* WHAT IS REQUIRED:
The required output consists solely of the lines from the line containing "Image resolution: width=1484" through the end of the records, copied exactly.

[Saved data entries]
----------------------------------------
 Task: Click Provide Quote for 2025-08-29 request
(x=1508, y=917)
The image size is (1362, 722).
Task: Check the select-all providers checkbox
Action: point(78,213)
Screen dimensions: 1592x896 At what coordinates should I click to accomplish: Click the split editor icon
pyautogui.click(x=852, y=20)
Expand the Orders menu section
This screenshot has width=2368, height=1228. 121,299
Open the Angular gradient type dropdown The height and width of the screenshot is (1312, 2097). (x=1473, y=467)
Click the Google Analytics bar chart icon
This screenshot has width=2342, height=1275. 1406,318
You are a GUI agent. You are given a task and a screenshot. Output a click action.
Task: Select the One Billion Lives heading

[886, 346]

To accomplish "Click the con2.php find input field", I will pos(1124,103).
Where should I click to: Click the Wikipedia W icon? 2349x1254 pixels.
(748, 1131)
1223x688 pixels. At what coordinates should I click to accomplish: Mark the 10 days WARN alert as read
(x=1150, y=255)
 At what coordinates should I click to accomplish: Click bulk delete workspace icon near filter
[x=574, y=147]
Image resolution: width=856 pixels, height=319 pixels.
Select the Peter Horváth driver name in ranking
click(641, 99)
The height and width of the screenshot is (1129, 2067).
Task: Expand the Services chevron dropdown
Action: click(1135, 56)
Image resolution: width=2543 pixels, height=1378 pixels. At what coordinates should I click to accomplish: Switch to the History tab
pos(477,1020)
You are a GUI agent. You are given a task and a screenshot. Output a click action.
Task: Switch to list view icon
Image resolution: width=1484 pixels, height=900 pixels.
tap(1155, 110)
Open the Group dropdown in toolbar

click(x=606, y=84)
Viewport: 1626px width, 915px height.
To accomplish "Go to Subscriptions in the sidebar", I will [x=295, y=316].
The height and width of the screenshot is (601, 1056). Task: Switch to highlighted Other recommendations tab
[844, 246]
----------------------------------------
* RESPONSE AREA:
Image resolution: width=1484 pixels, height=900 pixels.
tap(1155, 110)
Open the Group dropdown in toolbar

click(x=606, y=84)
Viewport: 1626px width, 915px height.
To accomplish "Go to Subscriptions in the sidebar", I will [x=295, y=316].
The height and width of the screenshot is (601, 1056). Task: Switch to highlighted Other recommendations tab
[844, 246]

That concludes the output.